When cells reveal their inner workings

Every human cell is surrounded by a sugar coating known as the glycocalyx. It not only interacts with its environment but also reveals a great deal about cells’ internal states. Scientists at the Max Planck Institute for the Science of Light (MPL) have mapped sugar structures on cell surfaces using high-resolution microscopy. In initial studies, they were able to correlate the spatial arrangement of the sugar structures with specific physiological cell states. The results, recently published in Nature Nanotechnology, could pave the way for new diagnostic approaches, such as tumor detection.

The glycocalyx is a sugar structure that surrounds all human cells like a kind of coat. As the outermost part of the cell, it interacts with the environment. The spatial arrangement of these highly complex sugar structures is by no means rigid, but rather changes continuously. The independent research group “Physical Glycosciences”, led by Prof. Leonhard Möckl at MPL, investigates the cell biology of the glycocalyx. 

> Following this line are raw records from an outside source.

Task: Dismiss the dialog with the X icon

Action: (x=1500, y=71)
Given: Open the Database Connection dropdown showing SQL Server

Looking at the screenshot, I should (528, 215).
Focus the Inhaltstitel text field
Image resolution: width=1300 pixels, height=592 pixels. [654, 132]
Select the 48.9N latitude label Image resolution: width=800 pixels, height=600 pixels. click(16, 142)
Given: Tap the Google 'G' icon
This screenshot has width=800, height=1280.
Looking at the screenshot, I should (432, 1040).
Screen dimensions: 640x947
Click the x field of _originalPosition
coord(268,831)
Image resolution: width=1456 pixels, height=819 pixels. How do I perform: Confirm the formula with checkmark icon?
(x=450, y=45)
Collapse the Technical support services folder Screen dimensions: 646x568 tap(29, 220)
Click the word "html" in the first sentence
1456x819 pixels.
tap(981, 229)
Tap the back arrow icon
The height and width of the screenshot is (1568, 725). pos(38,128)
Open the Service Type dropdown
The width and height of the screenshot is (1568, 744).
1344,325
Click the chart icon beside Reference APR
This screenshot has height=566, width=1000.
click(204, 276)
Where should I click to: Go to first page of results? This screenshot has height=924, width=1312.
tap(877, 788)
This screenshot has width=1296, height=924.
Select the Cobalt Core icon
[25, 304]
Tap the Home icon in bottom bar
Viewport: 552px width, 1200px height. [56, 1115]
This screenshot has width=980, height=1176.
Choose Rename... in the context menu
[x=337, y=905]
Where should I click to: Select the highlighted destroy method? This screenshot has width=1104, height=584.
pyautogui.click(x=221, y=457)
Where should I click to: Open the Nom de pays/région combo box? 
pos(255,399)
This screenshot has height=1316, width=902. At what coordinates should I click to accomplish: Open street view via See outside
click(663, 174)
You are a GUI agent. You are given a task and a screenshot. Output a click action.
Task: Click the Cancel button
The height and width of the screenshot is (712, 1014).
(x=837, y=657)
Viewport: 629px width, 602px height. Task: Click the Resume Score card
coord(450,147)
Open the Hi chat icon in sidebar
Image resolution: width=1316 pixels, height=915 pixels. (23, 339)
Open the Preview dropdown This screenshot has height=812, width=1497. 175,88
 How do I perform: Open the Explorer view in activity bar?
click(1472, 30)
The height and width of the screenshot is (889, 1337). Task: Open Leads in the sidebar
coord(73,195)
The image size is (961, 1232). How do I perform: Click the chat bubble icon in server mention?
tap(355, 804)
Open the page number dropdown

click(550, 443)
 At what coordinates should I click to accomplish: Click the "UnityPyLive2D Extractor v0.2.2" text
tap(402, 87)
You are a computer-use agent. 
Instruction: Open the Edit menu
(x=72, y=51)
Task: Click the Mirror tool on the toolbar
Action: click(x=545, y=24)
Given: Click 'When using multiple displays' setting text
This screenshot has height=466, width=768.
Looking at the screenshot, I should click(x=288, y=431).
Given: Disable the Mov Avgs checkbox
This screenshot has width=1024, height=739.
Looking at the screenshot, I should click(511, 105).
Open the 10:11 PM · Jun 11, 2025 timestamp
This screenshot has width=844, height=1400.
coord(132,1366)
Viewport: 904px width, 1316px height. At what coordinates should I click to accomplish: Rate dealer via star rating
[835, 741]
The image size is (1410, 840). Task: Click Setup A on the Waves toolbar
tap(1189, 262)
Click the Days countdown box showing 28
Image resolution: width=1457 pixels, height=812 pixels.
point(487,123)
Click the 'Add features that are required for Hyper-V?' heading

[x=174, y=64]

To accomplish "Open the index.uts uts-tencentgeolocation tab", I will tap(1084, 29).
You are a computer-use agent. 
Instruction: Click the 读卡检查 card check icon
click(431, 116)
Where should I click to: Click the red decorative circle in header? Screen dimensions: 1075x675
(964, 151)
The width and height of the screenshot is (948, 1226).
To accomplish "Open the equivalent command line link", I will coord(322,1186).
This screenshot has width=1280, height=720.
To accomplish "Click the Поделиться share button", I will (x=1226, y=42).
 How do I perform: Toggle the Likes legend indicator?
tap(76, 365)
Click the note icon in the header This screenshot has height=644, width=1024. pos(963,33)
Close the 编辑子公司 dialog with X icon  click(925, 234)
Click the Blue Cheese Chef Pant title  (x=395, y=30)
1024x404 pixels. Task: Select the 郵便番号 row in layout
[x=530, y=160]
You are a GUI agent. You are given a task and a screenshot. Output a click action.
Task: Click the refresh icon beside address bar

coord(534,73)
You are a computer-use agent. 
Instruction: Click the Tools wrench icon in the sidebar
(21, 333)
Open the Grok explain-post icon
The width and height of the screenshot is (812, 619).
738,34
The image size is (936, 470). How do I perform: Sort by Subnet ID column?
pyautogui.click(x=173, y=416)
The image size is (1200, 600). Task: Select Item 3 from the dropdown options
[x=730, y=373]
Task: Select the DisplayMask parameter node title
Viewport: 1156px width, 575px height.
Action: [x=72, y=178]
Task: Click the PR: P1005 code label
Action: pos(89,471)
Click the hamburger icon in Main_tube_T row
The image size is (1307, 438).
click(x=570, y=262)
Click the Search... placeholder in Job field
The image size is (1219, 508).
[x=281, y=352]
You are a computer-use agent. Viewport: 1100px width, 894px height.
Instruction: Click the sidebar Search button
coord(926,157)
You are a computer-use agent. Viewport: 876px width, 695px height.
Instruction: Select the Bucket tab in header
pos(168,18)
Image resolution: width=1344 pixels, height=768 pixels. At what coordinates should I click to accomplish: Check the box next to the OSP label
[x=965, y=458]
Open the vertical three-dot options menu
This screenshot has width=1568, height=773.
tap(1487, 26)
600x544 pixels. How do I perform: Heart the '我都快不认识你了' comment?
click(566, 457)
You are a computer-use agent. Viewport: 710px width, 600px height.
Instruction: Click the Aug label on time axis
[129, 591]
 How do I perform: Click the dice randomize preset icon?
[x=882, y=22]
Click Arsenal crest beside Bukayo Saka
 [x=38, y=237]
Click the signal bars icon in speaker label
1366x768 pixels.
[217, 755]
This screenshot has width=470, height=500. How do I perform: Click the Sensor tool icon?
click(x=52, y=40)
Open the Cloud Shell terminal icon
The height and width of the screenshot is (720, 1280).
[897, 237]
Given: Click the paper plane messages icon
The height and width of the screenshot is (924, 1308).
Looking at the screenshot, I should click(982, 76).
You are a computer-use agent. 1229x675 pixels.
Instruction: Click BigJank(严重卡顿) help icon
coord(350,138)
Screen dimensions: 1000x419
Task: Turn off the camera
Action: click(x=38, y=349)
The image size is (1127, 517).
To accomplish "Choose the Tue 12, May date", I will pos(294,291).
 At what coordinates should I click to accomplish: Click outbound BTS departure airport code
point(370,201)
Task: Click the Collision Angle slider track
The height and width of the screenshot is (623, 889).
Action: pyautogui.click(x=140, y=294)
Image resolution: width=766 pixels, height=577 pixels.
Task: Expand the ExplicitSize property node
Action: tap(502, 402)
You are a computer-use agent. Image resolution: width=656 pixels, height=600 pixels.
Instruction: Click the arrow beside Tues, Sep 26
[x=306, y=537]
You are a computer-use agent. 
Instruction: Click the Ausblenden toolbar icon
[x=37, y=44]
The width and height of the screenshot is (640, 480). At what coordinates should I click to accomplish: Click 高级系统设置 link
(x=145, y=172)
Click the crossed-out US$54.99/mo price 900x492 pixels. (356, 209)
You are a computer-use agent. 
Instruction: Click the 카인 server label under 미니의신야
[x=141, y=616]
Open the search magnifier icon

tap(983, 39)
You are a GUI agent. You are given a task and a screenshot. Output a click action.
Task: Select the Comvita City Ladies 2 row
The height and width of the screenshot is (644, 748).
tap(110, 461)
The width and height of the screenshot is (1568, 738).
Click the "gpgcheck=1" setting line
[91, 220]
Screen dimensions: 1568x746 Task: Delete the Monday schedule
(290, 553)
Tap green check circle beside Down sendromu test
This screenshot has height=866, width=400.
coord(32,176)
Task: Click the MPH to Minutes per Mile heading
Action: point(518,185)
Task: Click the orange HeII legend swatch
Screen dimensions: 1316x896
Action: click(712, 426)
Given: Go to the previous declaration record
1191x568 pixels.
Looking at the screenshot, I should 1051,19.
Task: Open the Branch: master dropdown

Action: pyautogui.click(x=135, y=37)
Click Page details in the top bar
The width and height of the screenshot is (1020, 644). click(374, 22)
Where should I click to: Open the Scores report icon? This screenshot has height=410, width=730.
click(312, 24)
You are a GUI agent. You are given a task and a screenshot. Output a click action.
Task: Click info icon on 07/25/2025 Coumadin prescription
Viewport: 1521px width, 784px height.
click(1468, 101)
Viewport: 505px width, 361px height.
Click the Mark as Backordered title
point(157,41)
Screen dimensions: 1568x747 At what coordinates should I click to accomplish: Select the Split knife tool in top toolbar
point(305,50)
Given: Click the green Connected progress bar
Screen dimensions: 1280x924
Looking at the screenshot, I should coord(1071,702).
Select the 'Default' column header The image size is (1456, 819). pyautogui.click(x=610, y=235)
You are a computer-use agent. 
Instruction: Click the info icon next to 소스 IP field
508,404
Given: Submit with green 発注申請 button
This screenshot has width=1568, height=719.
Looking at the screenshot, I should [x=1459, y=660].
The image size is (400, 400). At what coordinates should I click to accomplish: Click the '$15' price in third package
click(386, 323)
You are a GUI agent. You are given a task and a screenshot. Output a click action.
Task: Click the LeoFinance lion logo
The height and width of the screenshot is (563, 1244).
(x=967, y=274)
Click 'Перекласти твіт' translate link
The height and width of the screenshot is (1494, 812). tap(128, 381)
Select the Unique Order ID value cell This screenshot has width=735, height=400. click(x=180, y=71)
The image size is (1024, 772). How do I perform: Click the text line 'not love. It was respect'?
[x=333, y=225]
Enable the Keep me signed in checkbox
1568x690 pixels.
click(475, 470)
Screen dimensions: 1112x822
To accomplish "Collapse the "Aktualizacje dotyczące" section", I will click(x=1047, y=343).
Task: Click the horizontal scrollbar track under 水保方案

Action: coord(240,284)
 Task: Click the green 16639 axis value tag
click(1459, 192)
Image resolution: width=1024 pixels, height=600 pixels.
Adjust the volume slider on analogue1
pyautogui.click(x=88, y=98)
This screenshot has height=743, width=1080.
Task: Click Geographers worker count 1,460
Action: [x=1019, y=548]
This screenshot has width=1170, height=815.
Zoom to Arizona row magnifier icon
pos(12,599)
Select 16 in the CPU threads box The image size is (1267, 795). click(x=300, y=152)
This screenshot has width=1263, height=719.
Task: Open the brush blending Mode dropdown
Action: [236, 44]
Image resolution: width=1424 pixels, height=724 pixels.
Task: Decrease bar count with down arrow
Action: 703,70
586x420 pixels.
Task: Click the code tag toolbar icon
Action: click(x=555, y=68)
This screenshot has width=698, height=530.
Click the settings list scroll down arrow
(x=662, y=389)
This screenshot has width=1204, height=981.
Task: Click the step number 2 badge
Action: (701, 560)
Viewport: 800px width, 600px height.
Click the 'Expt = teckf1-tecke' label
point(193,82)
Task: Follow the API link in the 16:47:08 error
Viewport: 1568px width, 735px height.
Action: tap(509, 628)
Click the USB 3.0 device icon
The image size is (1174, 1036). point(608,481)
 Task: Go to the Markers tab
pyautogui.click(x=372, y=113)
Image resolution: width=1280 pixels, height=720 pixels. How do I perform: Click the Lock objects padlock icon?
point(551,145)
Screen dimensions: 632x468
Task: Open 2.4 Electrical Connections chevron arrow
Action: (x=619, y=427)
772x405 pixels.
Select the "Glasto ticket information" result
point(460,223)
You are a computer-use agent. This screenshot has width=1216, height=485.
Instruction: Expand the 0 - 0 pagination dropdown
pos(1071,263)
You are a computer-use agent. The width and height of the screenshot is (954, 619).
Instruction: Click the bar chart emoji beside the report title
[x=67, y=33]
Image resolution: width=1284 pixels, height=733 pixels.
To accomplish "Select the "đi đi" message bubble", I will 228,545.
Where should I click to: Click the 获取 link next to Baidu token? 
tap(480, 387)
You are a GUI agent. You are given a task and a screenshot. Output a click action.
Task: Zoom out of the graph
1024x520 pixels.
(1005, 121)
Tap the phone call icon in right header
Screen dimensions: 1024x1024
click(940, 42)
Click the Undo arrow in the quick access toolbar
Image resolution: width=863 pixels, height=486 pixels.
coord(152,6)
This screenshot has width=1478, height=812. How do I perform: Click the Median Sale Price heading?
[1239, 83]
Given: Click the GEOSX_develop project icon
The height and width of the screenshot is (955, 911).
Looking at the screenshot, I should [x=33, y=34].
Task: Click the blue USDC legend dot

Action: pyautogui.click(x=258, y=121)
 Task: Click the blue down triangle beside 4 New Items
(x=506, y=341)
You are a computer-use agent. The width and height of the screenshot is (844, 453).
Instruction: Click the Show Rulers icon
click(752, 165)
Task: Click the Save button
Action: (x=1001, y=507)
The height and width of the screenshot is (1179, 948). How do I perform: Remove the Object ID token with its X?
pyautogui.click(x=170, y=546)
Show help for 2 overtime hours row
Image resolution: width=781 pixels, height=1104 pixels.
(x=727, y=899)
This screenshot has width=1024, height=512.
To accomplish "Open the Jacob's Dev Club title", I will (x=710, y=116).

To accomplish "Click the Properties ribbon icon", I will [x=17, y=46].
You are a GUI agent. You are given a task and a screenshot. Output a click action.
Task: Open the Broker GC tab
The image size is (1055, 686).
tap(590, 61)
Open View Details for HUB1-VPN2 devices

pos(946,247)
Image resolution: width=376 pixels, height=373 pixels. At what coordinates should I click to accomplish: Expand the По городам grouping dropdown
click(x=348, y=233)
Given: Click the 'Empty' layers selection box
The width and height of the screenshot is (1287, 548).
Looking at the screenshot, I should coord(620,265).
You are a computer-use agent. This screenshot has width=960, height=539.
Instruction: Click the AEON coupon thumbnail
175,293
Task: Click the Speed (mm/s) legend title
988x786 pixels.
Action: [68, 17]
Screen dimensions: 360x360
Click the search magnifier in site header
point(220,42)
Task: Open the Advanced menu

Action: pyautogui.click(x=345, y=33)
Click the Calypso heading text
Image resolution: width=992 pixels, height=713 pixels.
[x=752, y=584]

Using a new method called “Glycan Atlasing”, the scientists were able to demonstrate for the first time how the spatial arrangement of these structures relates to the cell's physiological state. Various cell surfaces, ranging from cell culture lines to primary human blood cells and primary tissue sections, were mapped at the level of individual sugar structures using state-of-the-art super-high-resolution microscopy technology. In this way, the research group created a “map” of the glycocalyx. This approach demonstrated that the spatial arrangement of the glycocalyx “shifts” at the molecular level when the cell state changes. For instance, the sugar building blocks on immune cells were arranged differently relative to one another when the cells were stimulated, as would occur during an immune response. This provided the first direct evidence that the glycocalyx on the cell surface acts like a “screen”, displaying information about the cell's state to the outside world.

The data obtained on the spatial arrangement of the glycocalyx at the nanometer scale reliably distinguish the profiles of different cell states. The researchers were able to distinguish between different stages of cancer development, identify activated and non-activated immune cells, and differentiate tumorous from non-tumorous areas in human breast tissue. The scientific findings demonstrate that the cell surface functions as a structured display to the outside world and can be read using a standardizable method. “The results provide a promising foundation for the development of future diagnostic methods, as Glycan Atlasing delivers reliable results even in complex samples,” explains Möckl, the study leader and corresponding author.

In the next step, the method will be applied to additional target structures and automated. The team’s goal is to increase the number of samples to make the method suitable for routine medical use. “In large-scale studies, we want to investigate which surface patterns are associated with specific disease courses or therapeutic responses and how cell states can be detected early and objectively via the surface,” Möckl explains, outlining his team’s future plans.